Extracted information:
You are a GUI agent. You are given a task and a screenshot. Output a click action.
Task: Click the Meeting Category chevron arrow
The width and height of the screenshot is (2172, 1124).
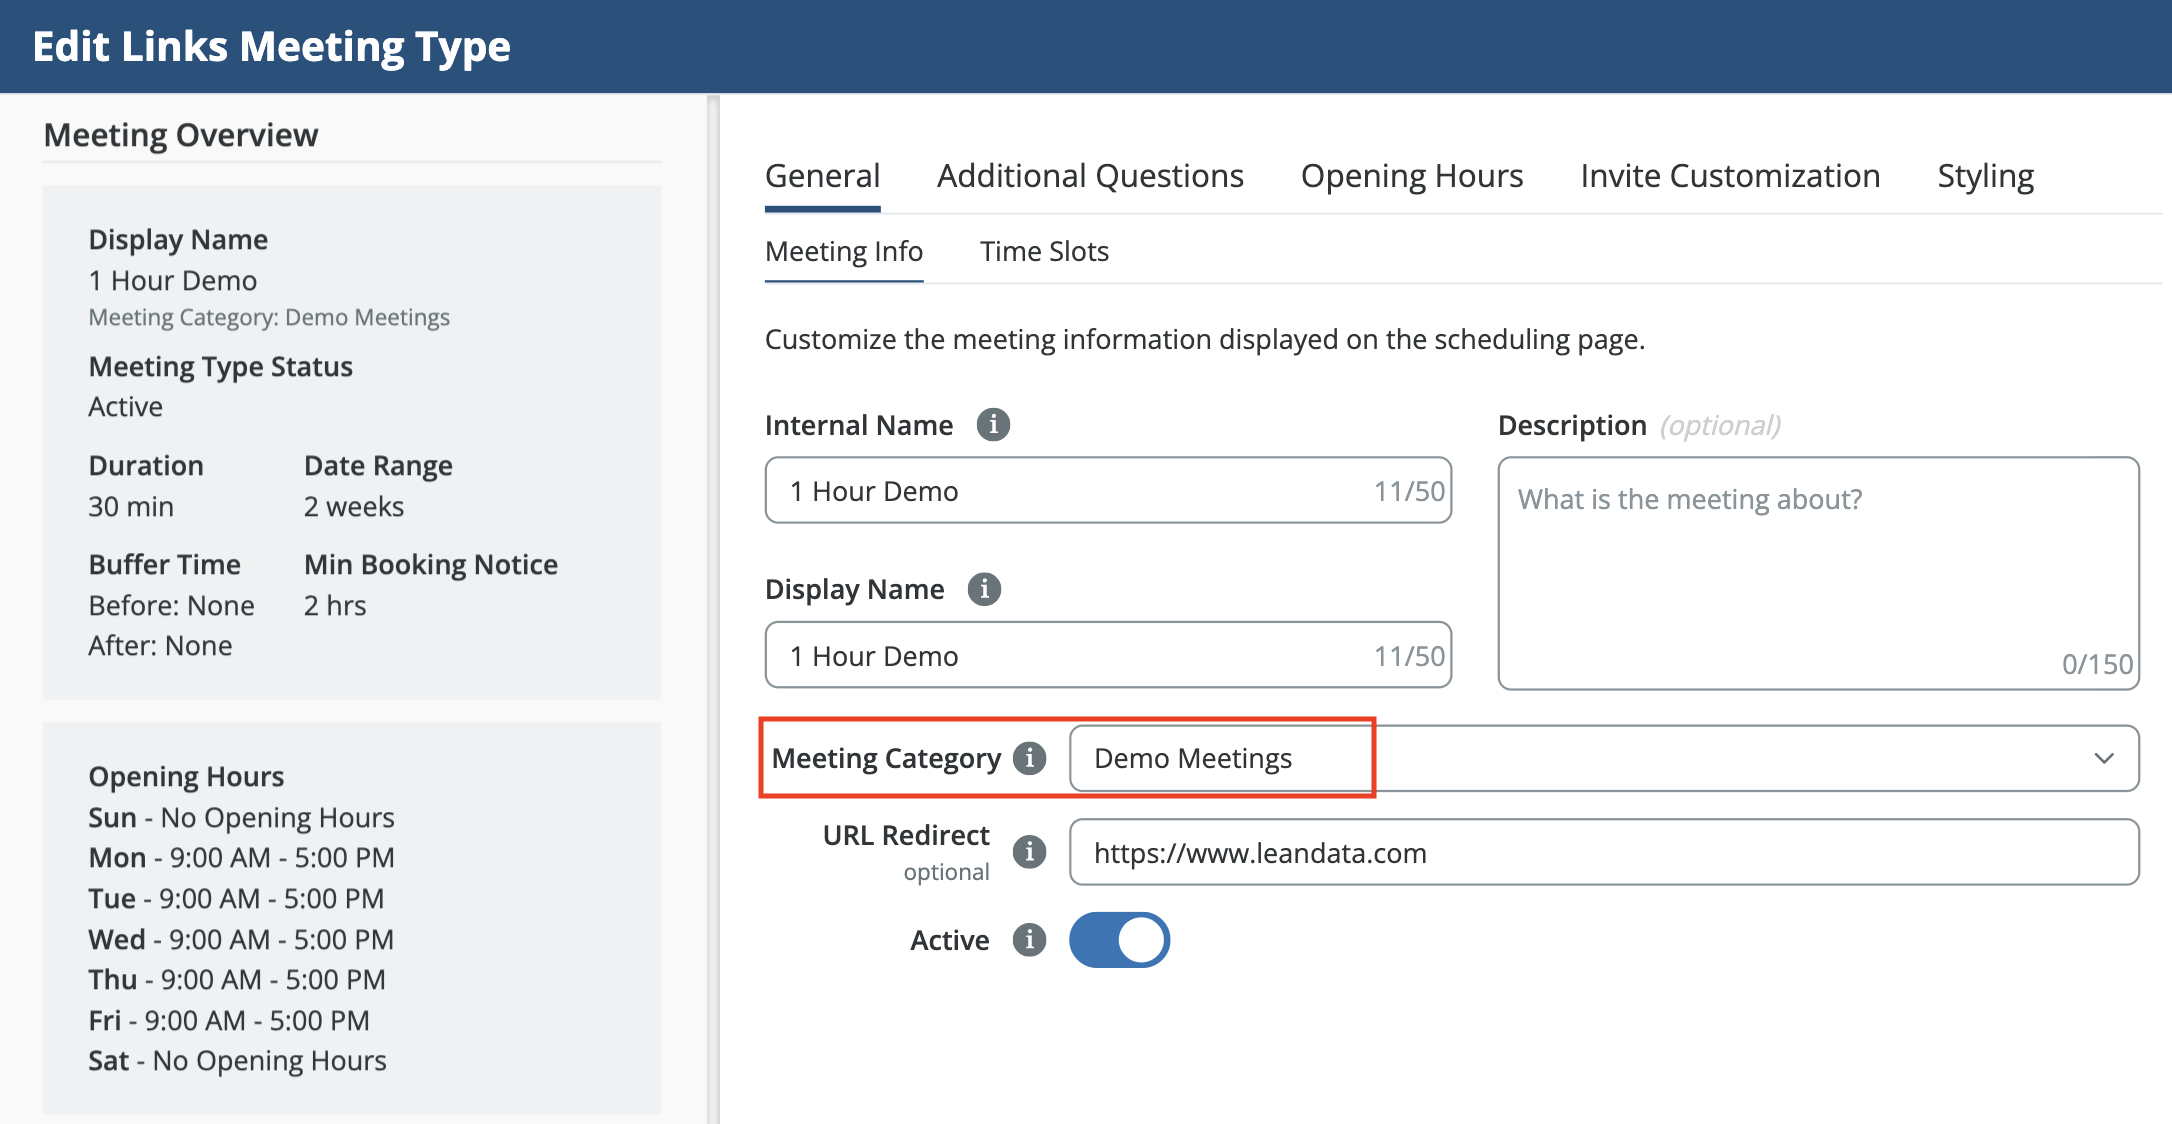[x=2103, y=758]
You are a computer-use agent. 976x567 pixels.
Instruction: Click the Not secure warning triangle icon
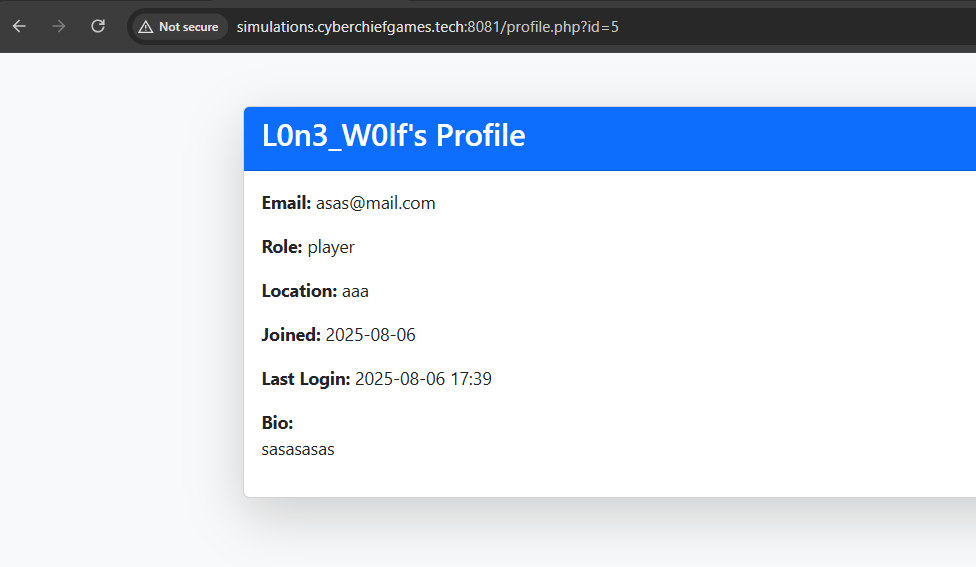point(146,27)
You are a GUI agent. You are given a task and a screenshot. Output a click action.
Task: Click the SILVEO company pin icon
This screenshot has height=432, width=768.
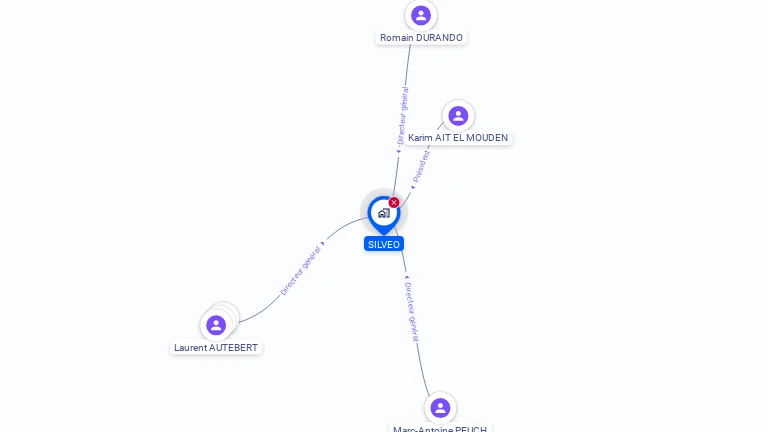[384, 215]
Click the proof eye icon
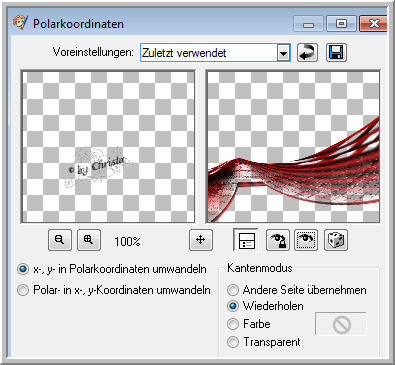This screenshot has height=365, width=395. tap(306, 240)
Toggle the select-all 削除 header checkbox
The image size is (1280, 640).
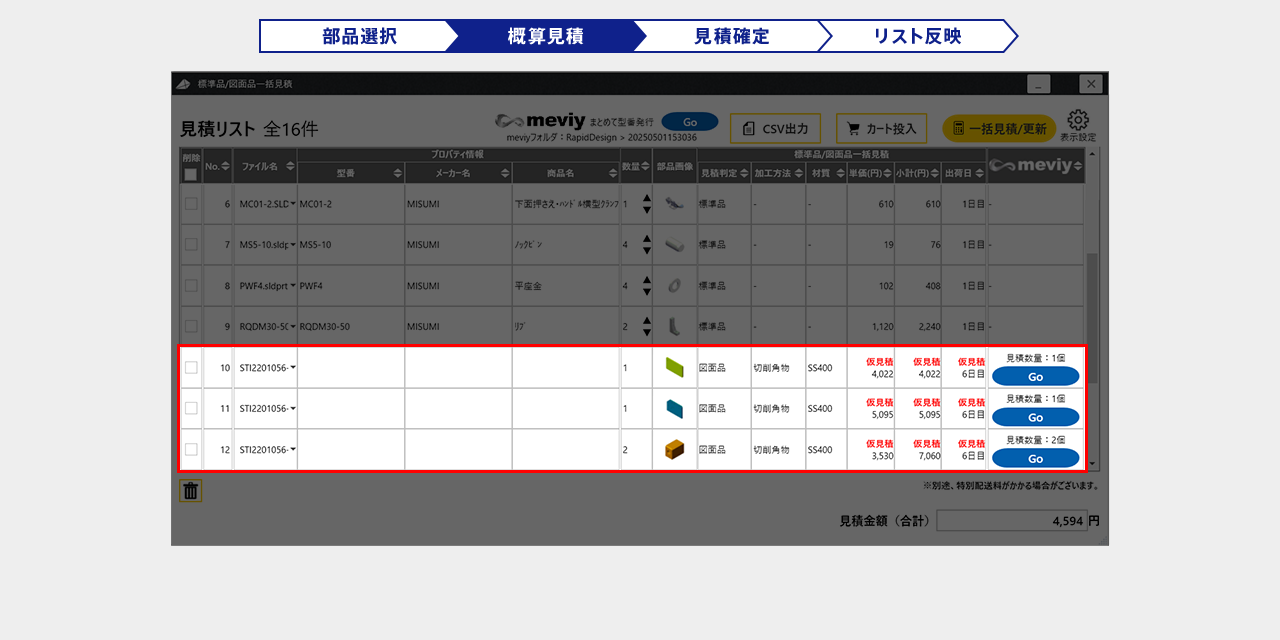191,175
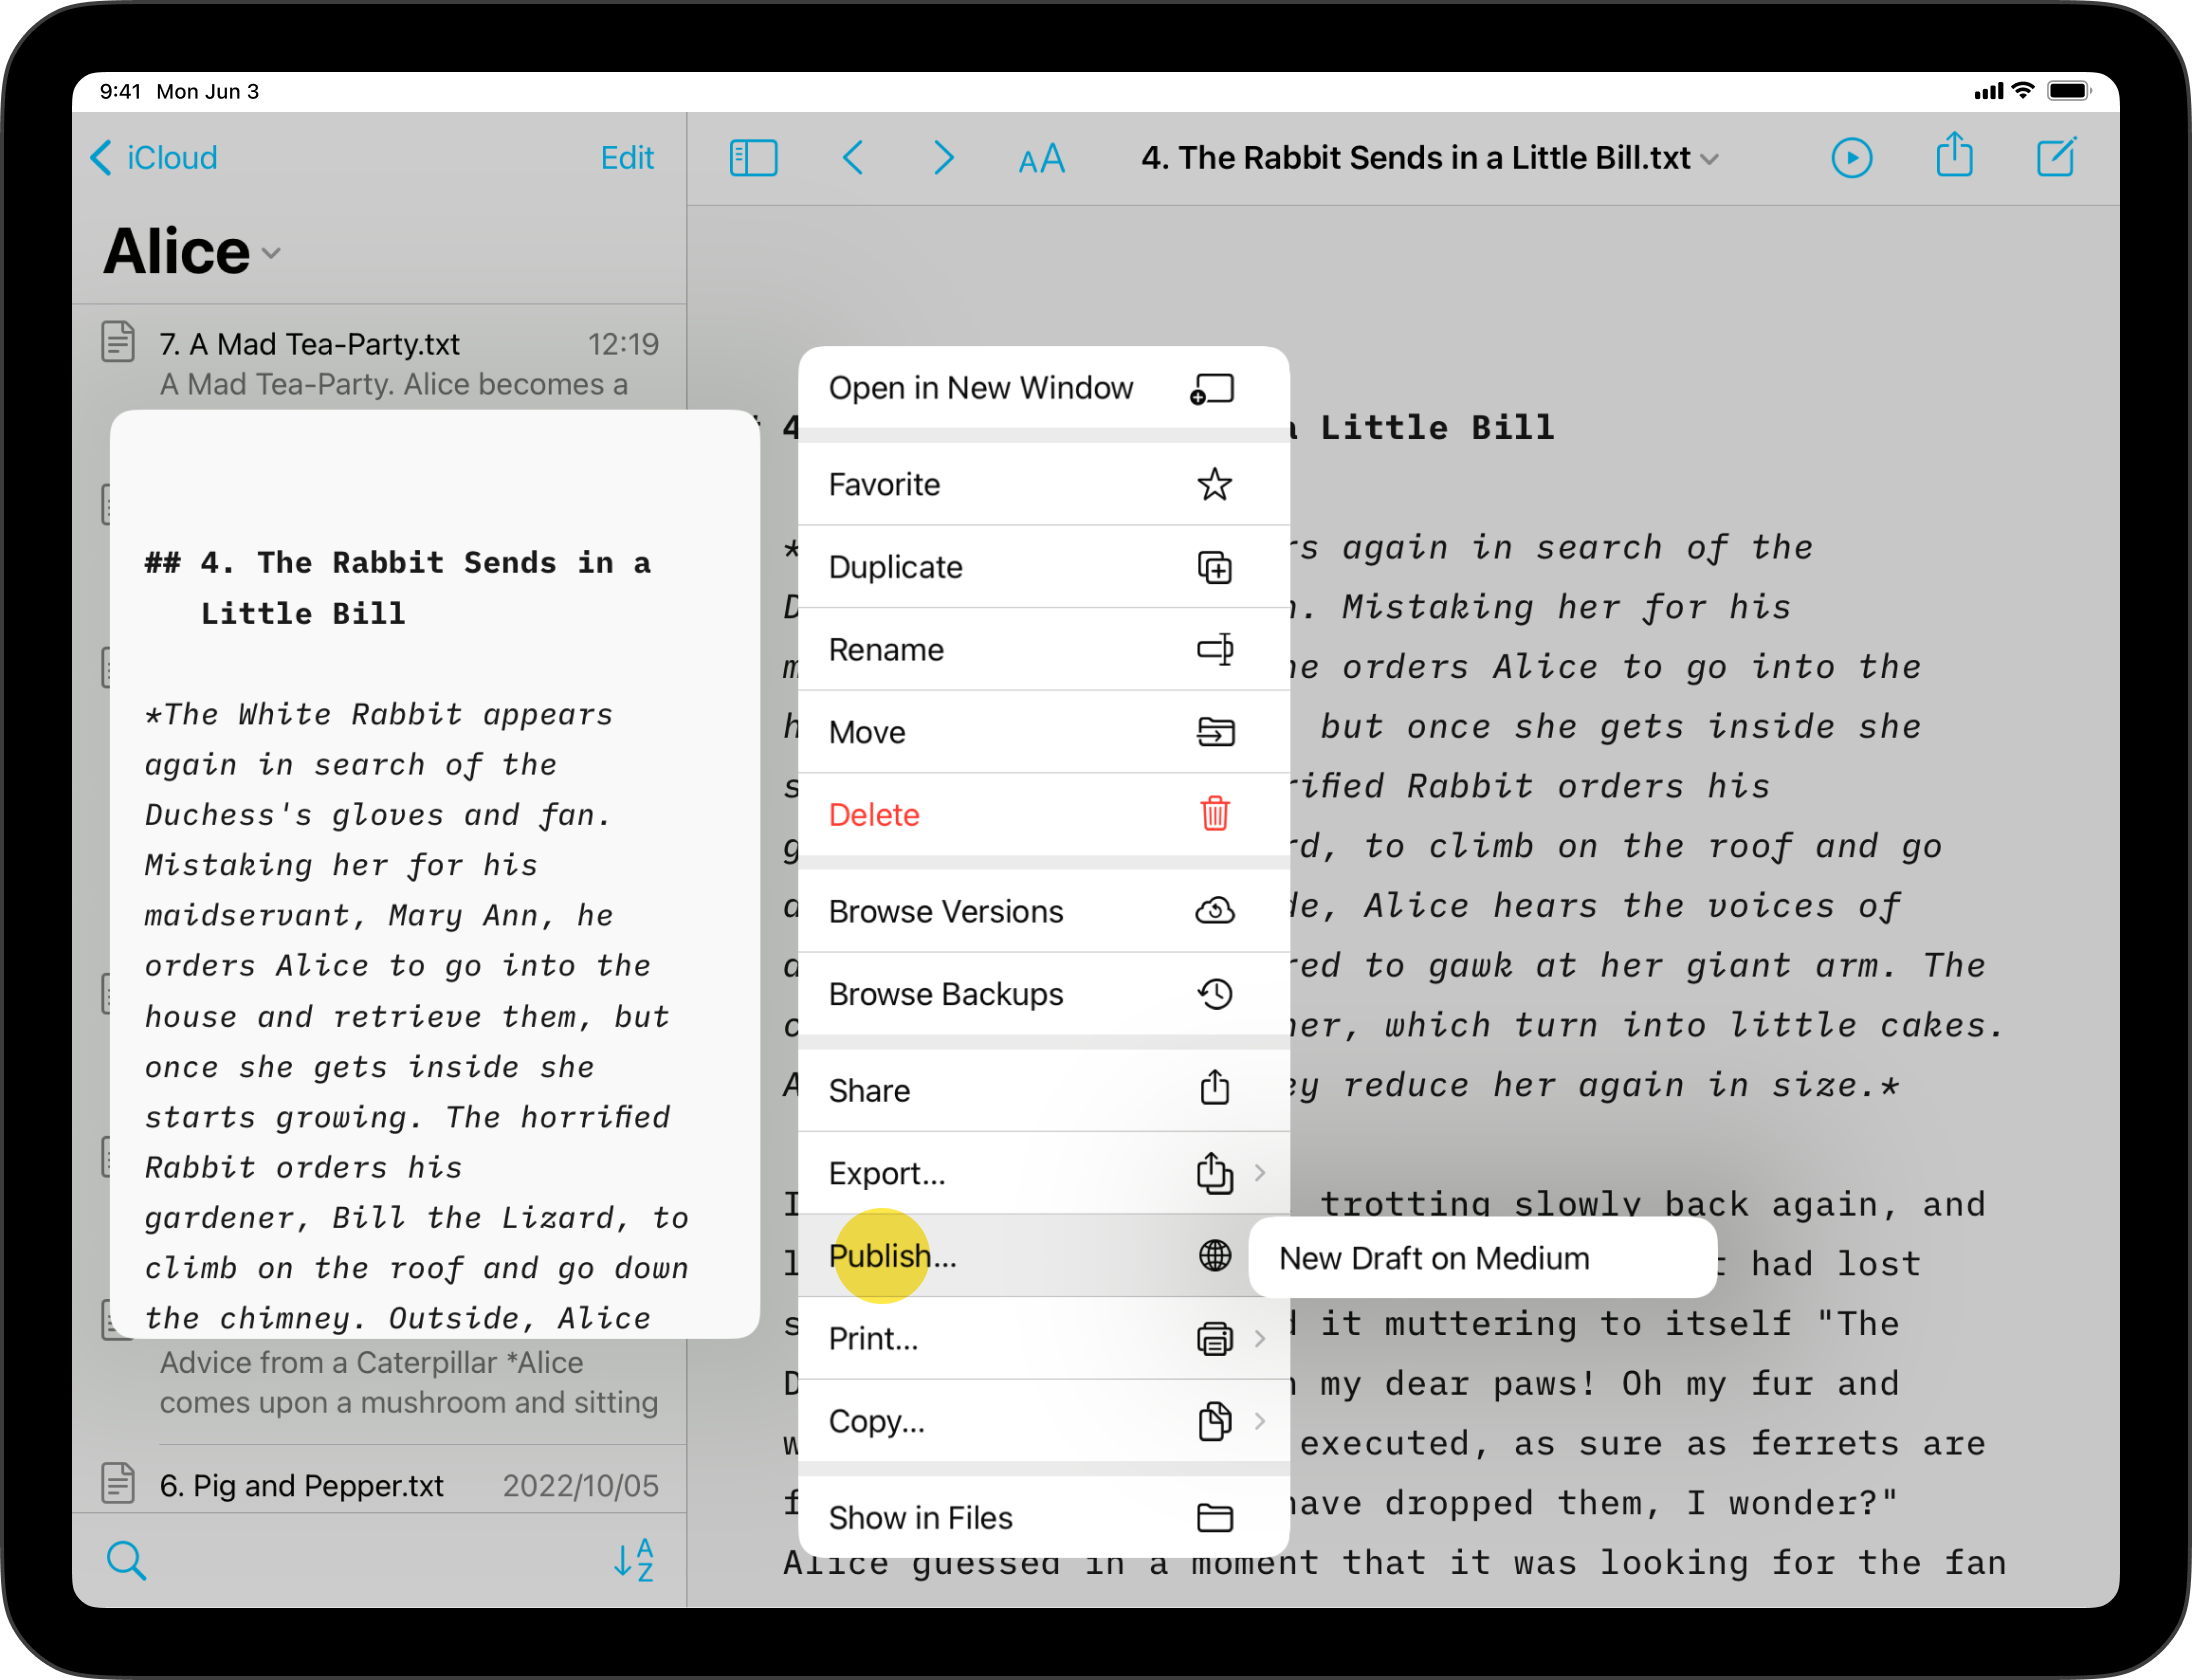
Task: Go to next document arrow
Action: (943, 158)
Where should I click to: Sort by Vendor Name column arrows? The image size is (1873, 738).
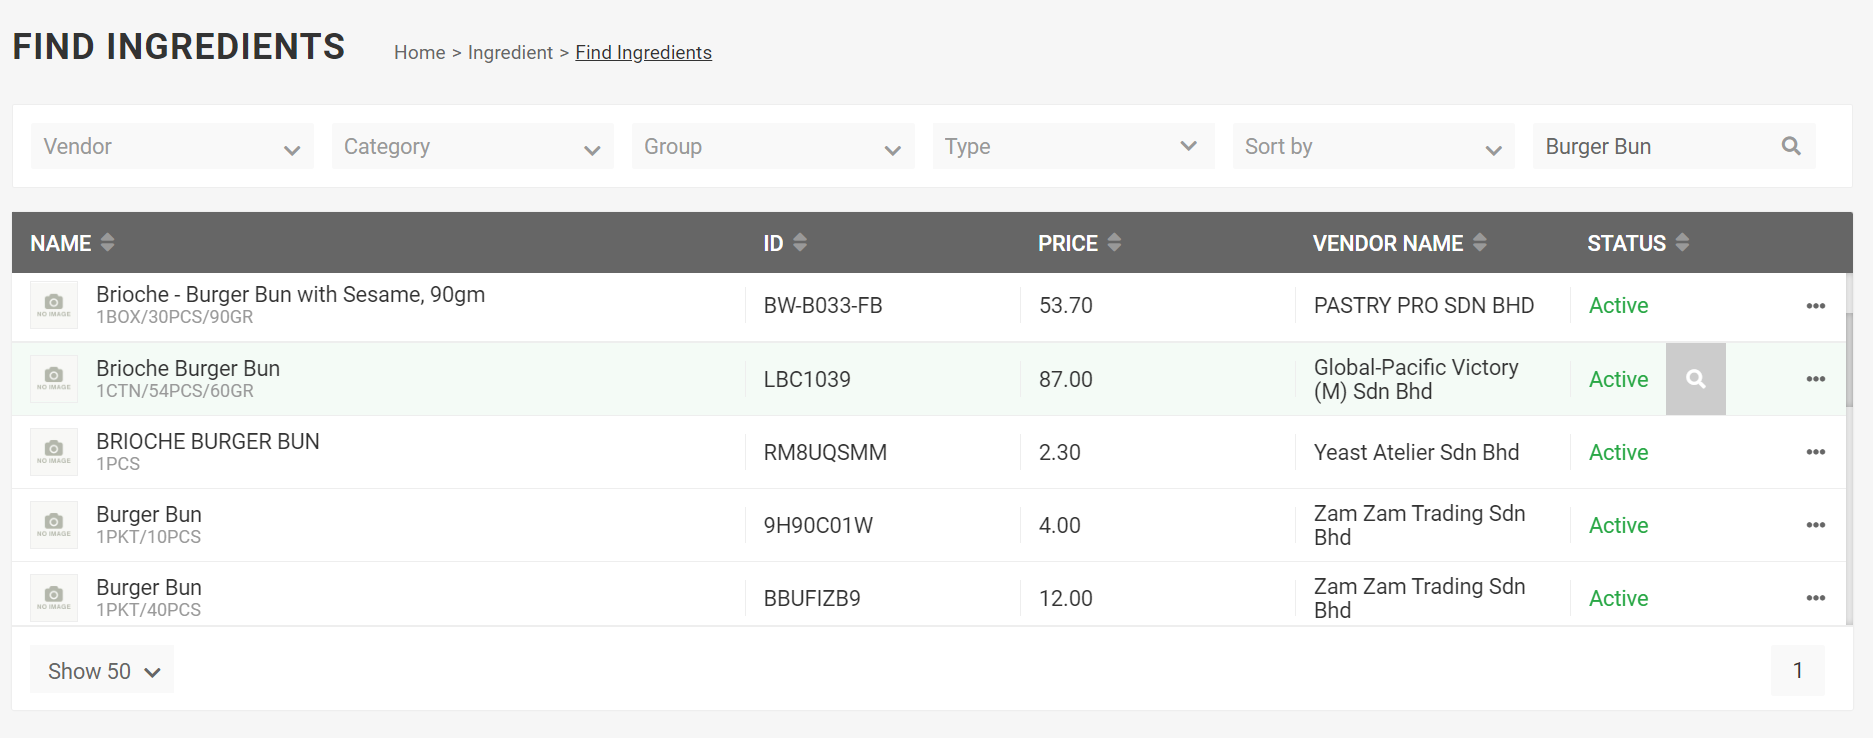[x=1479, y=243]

What needs to be done:
Copy all of the material above word for word, line by line, but leave out the pictures.

Answer for the task:
You are a GUI agent. You are given a task and a screenshot. Output a click action.
Task: Click the Meeting Category chevron arrow
The width and height of the screenshot is (2172, 1124).
[x=2103, y=758]
You are a computer-use agent. 976x567 pixels.
Instruction: Click the Not secure warning triangle icon
point(146,27)
You are a GUI agent. You are given a task and a screenshot. Output a click action.
Task: Click the SILVEO company pin icon
This screenshot has height=432, width=768.
[384, 215]
Click the proof eye icon
This screenshot has height=365, width=395. tap(306, 240)
Toggle the select-all 削除 header checkbox
The image size is (1280, 640).
191,175
Task: Go to next document arrow
Action: (943, 158)
Where should I click to: Sort by Vendor Name column arrows? The image size is (1873, 738).
[x=1479, y=243]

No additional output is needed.